Setelah
Suramadu, Lantas Apa Lagi?
Haryo Damardono
KOMPAS.com - ”Tenaga ahli dan
pekerja konstruksi Indonesia
sudah mampu membangun jembatan bentang panjang. Setelah membangun Jembatan
Suramadu (5.438 meter), kami siap membangun jembatan di mana pun,” kata Danis H
Sumadilaga, Direktur Bina Teknik Ditjen Bina Marga Departemen Pekerjaan Umum.
Hari Kamis
(28/5), saat menapaki bentang utama Jembatan Suramadu, Kompas pun menjumpai
pekerja asal China,
sebagai konsekuensi pinjaman.
Kehadiran mereka positif. China lebih pengalaman membangun
jembatan setelah giat membangun infrastruktur. Alhasil, kini teknologi mereka
telah direbut. Meski, kata Danis,
teknologi itu harus dipelajari lagi, lalu diterapkan.
Jembatan cable
stay bridge Suramadu memang tidak hanya dipelajari kontraktor Indonesia, tetapi pegawai PU,
akademisi, dan mahasiswa.
Tuntasnya Suramadu ada di depan mata. Pekan
ini, tinggal mengaspal approach bridge sisi Surabaya. Hampir pasti, jembatan diresmikan
hari Rabu (10/6) oleh Presiden Susilo Bambang Yudhoyono.
Namun,
pembangunan jembatan lain menanti di negeri kepulauan ini. Jembatan tak cuma
menghubungkan pulau, tapi ”melangkahi” sungai-sungai, selebar ribuan meter.
Kini, PU
mendesain Jembatan ”panjang” Tayan (1.200 meter) di Kalimantan Barat. Tujuannya
untuk menumbuhkan ekonomi selatan Kalbar. Bila jembatan selesai, perjalanan
melintasi Trans-Kalimantan penghubung
Samarinda-Balikpapan-Banjarmasin-Palangkaraya-Pontianak tak terhambat Sungai
Kapuas.
”Kami juga
berniat membangun Jembatan Serangan-Tanjung Benoa.
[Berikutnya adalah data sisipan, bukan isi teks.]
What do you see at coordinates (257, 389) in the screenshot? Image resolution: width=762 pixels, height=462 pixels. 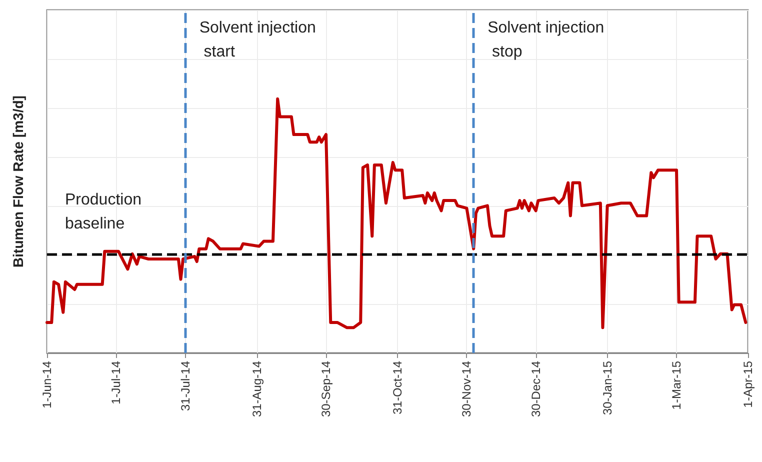 I see `x-tick-label: 31-Aug-14` at bounding box center [257, 389].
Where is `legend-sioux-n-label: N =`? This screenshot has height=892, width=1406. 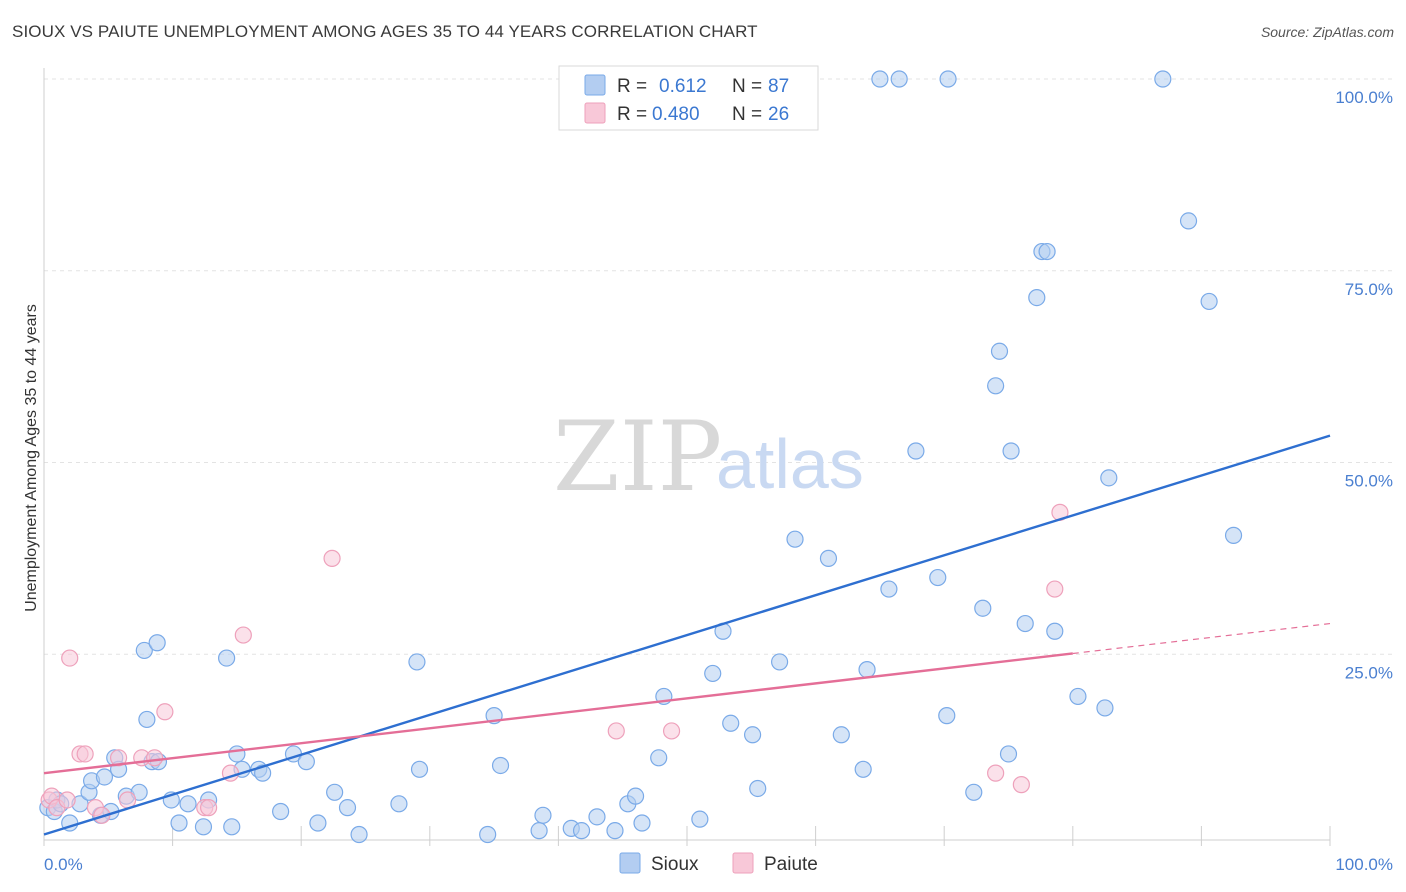
legend-sioux-n-label: N = is located at coordinates (747, 86).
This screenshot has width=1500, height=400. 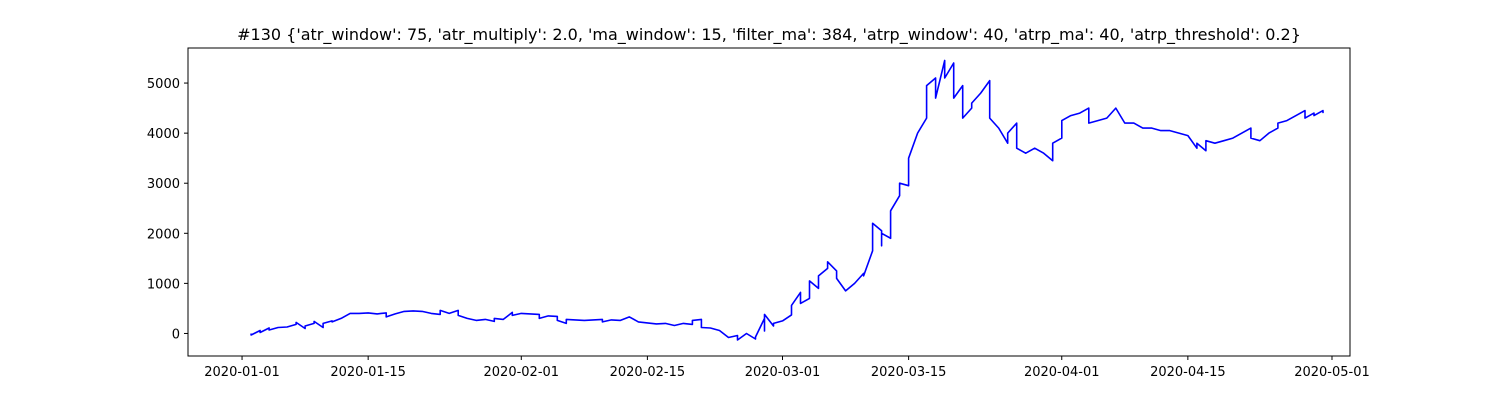 I want to click on y-tick-label: 0, so click(x=176, y=334).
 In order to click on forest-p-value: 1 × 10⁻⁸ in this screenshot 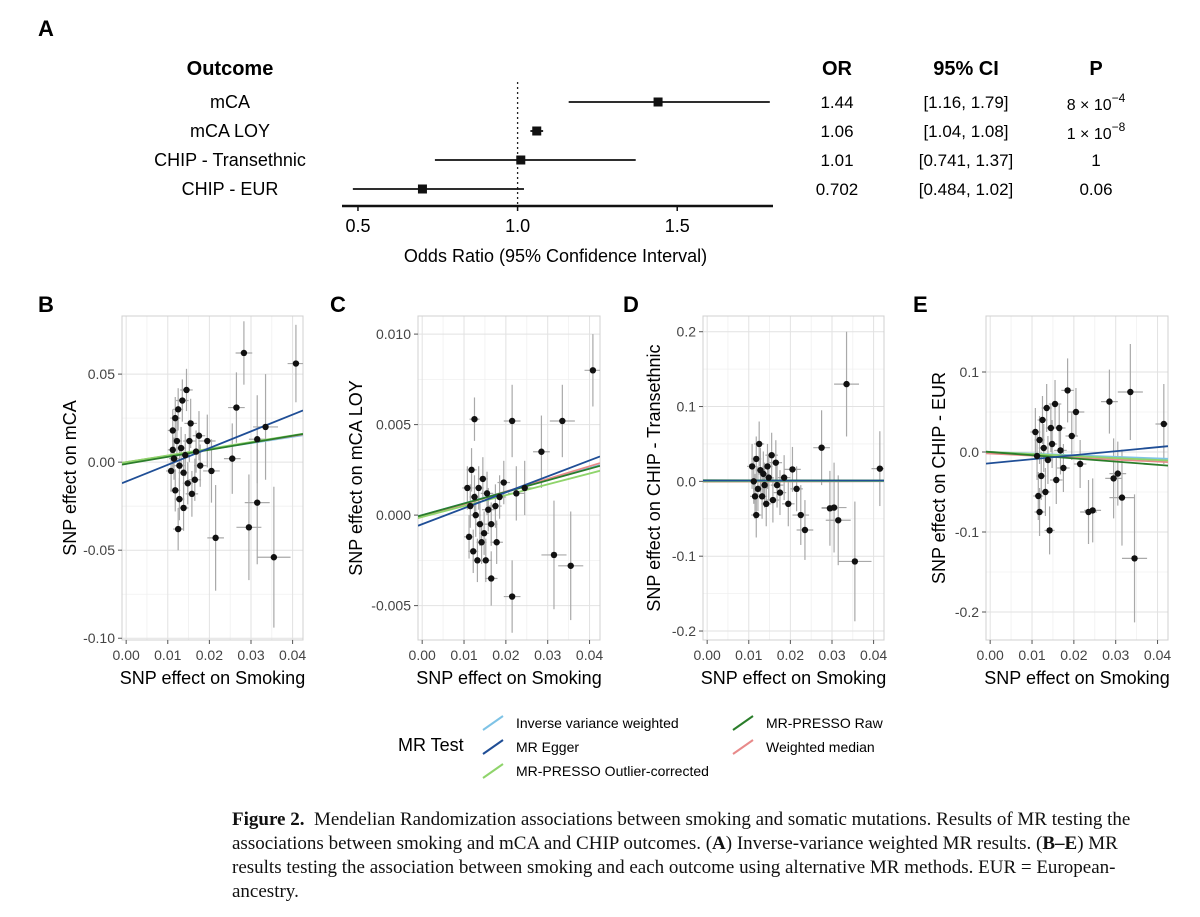, I will do `click(1096, 132)`.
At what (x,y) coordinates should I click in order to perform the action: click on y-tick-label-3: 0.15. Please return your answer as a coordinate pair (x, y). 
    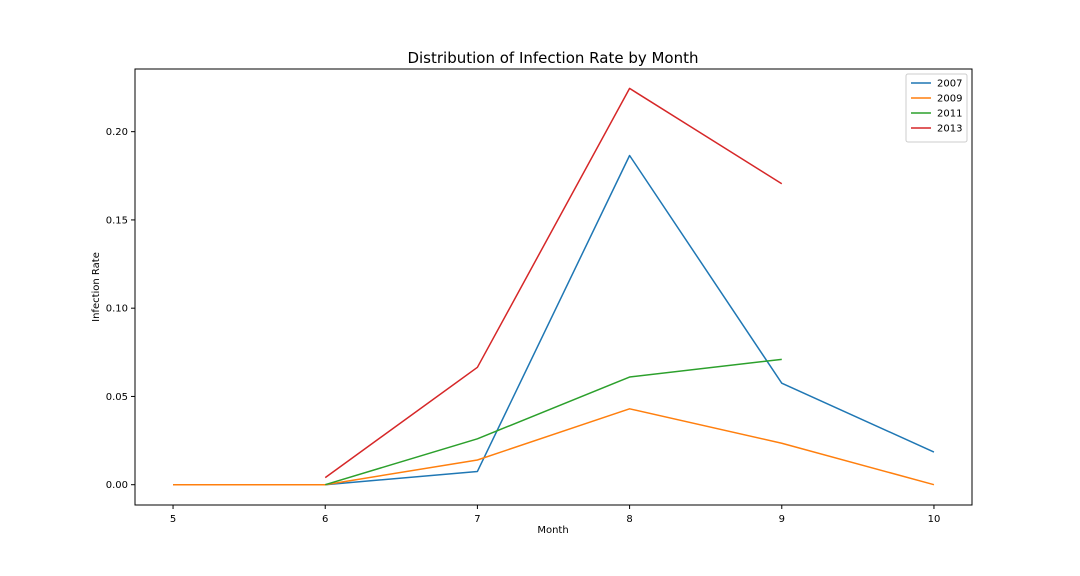
    Looking at the image, I should click on (117, 220).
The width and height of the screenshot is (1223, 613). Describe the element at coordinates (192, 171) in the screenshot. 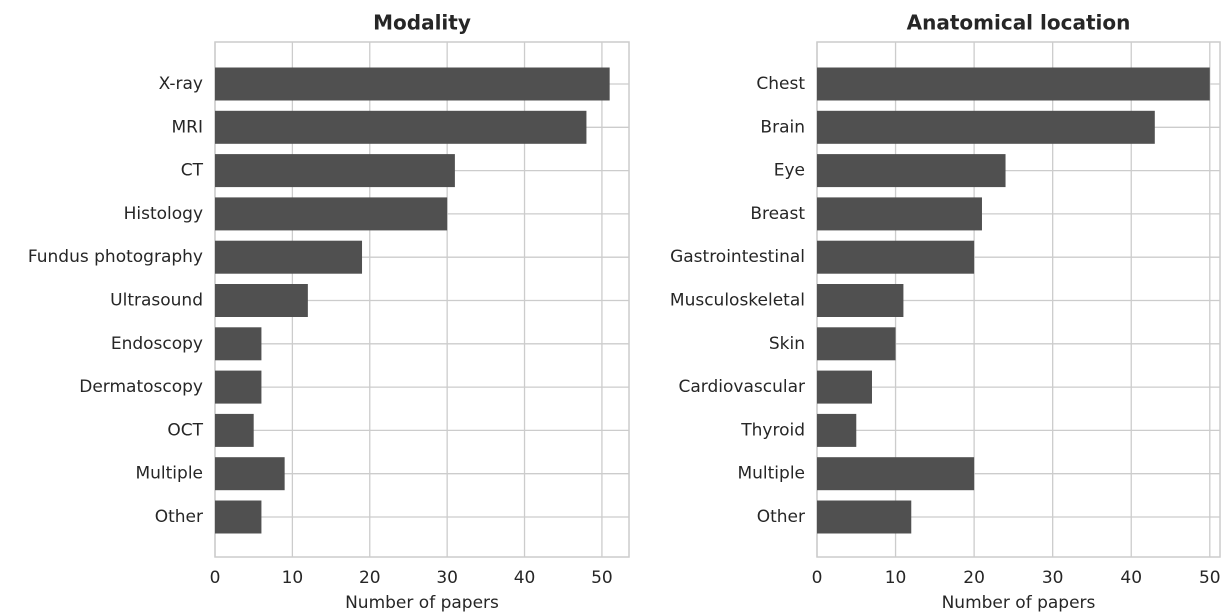

I see `y-tick-label: CT` at that location.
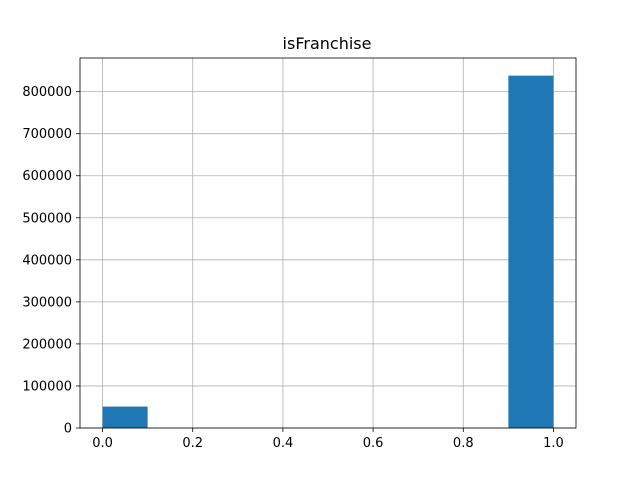 Image resolution: width=640 pixels, height=480 pixels. I want to click on y-tick-label: 400000, so click(47, 260).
Sedang dihitung ketinggian
idealnya sebab kapal melintas di bawah jembatan dan pesawat terbang rendah di
perairan Tanjung Benoa sebelum mendarat di Ngurah Rai,” kata Danis.
Jadi kini, bangsa ini sanggup membangun jembatan panjang tanpa bantuan
negara lain, dengan catatan ada dana. Tak jadi soal bila mengimpor
material. Sebab belajar dari Suramadu, adanya 30 persen bahan produksi China,
seperti stayed cable, lebih disebabkan tak tercapainya skala ekonomis bila
dibuat di Indonesia.
Optimisme
tinggi membangun jembatan panjang telanjur merasuki banyak pemda. Ada rencana Jembatan Teluk Kendari (700
meter), di Sulawesi Tenggara; Jembatan Penajam (4.000 meter) di Teluk
Balikpapan; dan Jembatan Nunukan (4.200 meter) di Kalimantan Timur. Belum
lagi, megaproyek Jembatan Selat Sunda (31 kilometer), berbiaya Rp 92 triliun.
Jembatan itu akan menghubungkan Jawa dan Sumatera.
Perlu insentif
Setelah
Suramadu tuntas, kata anggota DPR, Nusyirwan Soejono, Madura harus mampu
menumbuhkan ekonomi setempat. ”Bila dalam beberapa periode pertumbuhan di sisi Surabaya lebih besar
dibanding Madura, artinya jembatan itu gagal,” kata dia.
Nusyirwan menyayangkan Jembatan Barelang
(Pulau Batam-Pulau Rempang-Pulau Galang). ”Maaf, setelah jembatan jadi, belum
ada lonjakan ekonomi di sana,”
ujarnya.
Pengembangan kawasan industri Madura (600
hektar) serta kawasan kaki-kaki jembatan seluas masing-masing 600 ha, telah
ditargetkan pemerintah. Sebuah kawasan tidak akan berkembang kalau tidak ada
perangsangnya.
Harus ada insentif, kemudahan
perizinan, dan kepastian usaha. Tanpa itu, jangan banyak berharap ekonomi
Madura melejit walaupun ada Jembatan Suramadu. Jangan sampai jembatan itu,
sekadar jadi ikonik di timur Jawa. Semoga kehadiran jembatan Suramadu bisa
meningkatkan kesejahteraan warga Madura.